* _Task description_:
Rewrite the items below, putting "chart type" in place of "chart category" and leaving everything else unchanged.

* _Material provided_:
-.-.-

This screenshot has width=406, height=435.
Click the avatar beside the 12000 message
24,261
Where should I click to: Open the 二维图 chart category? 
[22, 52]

-.-.-

* _Right answer_:
This screenshot has width=406, height=435.
Click the avatar beside the 12000 message
24,261
Where should I click to: Open the 二维图 chart type? 
[22, 52]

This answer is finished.